The assessee-company is engaged in farming and agriculture. The assessee, for the AYs 2006-07 and 2007-08 has furnished return of Fringe Benefits at Nil. However, the assessing Officer initiated re-assessment proceedings against the assessee on ground that the assessee had paid wages and salary to its employees and certain other expenditure incurred by the assessee on business promotions, conveyance, staff welfare, telephone and travelling expenses, which constitute fringe benefits provided to the employees as per section 115WA(2) of the Income Tax Act and the same is exigible to fringe benefit tax. According to him, though the assessee had only agricultural income which was exempt from income-tax, even then the assessee is liable to FBT for fringe benefits provided by the assessee to its employees for the reason that fringe benefits shall be deemed to have been provided by the employer to his employees in the course of his business irrespective of the fact that whether such activity was carried on with the object of deriving income and that FBT shall be payable by the employer even if no income tax is payable by him/it on his total income computed in accordance with the provisions of the Act. Accordingly, the officer completed assessment against the assessee by imposing FBT.

Though the assessment order was challenged by the assessee through appeal before the Commissioner of Income Tax (Appeals), the same was dismissed. Hence, the assessee preferred a second appeal before the ITAT challenging these orders.

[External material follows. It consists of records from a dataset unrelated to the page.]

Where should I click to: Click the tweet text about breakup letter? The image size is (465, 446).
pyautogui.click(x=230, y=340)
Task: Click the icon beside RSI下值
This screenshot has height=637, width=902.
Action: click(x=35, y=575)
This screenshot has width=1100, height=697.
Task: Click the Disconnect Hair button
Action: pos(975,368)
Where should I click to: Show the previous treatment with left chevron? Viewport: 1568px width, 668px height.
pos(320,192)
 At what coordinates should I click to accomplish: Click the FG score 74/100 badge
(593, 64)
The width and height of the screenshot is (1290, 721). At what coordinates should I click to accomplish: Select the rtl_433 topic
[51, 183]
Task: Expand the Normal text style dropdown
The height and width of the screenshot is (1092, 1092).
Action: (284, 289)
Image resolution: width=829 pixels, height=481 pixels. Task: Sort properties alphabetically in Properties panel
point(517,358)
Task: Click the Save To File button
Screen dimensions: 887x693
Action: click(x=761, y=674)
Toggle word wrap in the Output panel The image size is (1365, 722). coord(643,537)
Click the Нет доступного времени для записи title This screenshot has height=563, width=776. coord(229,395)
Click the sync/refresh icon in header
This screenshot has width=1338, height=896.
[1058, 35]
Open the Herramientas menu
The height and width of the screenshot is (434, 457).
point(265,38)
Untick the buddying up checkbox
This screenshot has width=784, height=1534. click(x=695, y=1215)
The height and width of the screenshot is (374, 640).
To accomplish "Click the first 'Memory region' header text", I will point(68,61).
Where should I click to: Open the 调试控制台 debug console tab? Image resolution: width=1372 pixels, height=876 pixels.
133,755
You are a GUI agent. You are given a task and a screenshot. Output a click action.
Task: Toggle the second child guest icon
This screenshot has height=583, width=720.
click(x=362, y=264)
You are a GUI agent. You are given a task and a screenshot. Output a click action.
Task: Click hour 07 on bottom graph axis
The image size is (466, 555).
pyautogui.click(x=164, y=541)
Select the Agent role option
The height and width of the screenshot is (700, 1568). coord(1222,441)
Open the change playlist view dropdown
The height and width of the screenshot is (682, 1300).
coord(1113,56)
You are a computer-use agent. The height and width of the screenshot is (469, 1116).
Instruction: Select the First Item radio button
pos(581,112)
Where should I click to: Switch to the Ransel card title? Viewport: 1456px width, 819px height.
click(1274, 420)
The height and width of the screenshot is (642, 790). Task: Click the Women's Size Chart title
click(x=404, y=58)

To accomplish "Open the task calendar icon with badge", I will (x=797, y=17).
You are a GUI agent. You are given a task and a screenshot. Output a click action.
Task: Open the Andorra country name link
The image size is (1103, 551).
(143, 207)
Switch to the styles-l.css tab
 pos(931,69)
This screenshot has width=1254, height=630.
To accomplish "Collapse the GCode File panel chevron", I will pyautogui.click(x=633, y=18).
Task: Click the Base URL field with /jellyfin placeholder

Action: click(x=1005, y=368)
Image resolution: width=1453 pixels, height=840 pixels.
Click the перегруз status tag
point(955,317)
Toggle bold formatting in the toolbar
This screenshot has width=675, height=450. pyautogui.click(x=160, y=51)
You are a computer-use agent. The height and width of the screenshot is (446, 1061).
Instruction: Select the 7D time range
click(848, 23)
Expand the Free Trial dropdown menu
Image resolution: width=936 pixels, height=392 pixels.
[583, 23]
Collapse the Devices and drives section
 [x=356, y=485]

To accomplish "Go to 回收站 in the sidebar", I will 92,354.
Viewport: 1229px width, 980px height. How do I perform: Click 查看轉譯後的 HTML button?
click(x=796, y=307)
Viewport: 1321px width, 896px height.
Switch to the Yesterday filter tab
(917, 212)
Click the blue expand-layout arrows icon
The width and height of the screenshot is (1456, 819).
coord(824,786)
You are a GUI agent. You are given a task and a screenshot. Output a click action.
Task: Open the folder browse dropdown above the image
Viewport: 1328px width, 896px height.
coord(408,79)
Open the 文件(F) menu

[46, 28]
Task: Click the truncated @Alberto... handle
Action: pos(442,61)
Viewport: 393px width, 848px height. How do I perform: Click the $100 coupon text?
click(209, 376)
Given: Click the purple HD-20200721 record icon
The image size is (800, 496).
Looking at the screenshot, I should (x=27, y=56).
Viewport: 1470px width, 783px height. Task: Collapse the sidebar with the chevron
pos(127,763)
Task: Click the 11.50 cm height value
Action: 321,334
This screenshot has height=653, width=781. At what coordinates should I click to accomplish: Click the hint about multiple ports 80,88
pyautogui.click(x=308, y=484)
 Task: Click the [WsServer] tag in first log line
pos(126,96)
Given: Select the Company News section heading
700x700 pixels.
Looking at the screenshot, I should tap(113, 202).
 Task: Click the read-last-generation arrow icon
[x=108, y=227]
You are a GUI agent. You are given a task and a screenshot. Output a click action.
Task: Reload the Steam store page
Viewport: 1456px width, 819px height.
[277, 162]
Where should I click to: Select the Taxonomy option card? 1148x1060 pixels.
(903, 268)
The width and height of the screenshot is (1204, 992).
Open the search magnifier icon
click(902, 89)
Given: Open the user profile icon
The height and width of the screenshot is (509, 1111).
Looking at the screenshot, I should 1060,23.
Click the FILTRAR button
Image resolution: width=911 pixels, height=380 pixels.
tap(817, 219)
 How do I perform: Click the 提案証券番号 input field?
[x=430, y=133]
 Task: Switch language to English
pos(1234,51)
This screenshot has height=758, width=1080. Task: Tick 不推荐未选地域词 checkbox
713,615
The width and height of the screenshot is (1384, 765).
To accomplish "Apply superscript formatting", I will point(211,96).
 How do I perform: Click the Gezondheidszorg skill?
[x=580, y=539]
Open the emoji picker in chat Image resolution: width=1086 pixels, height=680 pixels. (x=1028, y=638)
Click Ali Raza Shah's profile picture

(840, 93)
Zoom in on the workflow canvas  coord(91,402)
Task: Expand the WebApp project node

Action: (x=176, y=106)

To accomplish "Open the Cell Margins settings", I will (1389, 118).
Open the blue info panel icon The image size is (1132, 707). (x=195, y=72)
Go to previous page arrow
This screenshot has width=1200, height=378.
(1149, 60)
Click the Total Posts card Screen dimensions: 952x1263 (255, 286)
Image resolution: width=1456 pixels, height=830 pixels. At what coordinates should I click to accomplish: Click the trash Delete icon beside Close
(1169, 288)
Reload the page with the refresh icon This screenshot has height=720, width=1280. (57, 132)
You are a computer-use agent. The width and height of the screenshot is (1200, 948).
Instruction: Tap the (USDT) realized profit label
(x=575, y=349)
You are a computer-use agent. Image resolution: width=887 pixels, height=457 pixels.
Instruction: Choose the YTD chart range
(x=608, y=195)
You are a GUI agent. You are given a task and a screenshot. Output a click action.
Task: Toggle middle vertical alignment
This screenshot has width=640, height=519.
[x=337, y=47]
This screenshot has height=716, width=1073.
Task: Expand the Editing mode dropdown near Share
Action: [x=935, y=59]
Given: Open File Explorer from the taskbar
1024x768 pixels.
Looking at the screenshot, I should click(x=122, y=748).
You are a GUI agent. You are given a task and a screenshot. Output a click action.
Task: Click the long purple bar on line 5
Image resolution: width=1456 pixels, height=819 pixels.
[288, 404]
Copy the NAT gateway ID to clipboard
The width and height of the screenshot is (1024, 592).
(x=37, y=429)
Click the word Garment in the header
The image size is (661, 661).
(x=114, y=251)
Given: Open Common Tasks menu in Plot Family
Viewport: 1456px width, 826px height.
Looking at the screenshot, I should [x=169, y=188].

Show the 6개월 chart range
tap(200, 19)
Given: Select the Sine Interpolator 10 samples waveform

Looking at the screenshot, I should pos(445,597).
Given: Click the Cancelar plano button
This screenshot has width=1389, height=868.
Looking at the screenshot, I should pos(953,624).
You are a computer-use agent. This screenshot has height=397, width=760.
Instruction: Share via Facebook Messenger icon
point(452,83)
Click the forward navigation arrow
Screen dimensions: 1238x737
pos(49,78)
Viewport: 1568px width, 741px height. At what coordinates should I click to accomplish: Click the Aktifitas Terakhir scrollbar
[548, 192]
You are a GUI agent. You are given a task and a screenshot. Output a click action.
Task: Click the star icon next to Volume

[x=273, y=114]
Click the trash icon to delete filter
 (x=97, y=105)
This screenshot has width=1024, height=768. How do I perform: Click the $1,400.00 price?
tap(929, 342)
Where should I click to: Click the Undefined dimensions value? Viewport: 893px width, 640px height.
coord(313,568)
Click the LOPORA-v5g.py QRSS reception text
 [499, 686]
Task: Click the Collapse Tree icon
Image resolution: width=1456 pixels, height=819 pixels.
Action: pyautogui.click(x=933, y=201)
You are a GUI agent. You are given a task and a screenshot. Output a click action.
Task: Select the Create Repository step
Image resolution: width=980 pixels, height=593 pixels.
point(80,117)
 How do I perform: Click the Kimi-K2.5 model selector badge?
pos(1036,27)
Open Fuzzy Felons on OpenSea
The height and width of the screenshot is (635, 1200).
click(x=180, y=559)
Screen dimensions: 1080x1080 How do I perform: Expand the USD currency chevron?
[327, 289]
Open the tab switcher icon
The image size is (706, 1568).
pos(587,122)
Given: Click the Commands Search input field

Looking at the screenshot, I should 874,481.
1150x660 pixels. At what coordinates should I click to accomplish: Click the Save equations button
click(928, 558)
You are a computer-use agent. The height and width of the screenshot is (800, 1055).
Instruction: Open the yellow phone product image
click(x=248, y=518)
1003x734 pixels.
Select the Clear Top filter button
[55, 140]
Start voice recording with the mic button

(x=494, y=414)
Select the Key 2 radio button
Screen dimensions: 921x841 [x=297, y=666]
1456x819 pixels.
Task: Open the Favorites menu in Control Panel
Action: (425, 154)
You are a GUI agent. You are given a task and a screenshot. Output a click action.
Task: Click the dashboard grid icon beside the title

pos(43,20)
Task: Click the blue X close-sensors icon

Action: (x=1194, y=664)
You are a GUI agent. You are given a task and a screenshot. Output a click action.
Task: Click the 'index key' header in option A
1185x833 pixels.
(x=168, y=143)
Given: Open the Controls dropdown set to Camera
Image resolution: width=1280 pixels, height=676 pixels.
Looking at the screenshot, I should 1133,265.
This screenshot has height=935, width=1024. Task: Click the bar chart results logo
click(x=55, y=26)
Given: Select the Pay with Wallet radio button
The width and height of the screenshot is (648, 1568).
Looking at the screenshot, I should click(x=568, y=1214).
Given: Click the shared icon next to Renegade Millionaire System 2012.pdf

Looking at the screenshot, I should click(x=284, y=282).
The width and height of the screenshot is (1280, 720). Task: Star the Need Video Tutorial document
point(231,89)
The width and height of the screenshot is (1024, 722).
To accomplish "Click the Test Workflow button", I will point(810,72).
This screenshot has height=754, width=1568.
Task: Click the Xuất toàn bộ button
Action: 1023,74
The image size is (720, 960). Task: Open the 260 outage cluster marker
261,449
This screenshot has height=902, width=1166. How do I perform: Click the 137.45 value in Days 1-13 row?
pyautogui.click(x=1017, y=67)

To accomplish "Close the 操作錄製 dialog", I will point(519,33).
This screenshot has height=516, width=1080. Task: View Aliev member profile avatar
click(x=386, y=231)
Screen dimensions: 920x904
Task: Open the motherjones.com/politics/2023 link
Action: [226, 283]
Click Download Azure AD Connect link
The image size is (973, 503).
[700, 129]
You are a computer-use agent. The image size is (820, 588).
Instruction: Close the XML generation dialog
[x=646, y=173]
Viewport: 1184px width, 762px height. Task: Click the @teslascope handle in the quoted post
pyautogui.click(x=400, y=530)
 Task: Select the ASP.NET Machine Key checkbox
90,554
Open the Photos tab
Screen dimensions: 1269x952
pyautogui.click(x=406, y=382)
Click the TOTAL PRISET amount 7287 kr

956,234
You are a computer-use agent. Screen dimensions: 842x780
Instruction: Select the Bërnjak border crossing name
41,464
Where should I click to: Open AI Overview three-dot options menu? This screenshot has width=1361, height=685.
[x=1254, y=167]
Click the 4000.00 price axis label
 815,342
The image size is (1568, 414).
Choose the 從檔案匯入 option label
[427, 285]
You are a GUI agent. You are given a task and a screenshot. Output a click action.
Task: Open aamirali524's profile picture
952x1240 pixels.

The question raised before the Appellate Tribunal was that whether the assessee employer is liable to be charged with FBT, notwithstanding the fact that the assessee’s income derived only from agriculture was exempt from income tax under section 10(1) of the Income Tax Act.

The Tribunal noticed the decision of the Calcutta High Court in Apeejay Tea Ltd, in which the Court has reversed the order of the ITAT, Kolkata by holding that an employer is not liable to pay fringe benefit tax when no income-tax is payable by an employer on his total income computed in accordance with the provisions of the Income-tax Act.

In the light of the above decision, the Tribunal arrived at a conclusion that the instant case squarely covered by this decision. Accordingly, the matter was concluded by accepting the contentions of the assessee.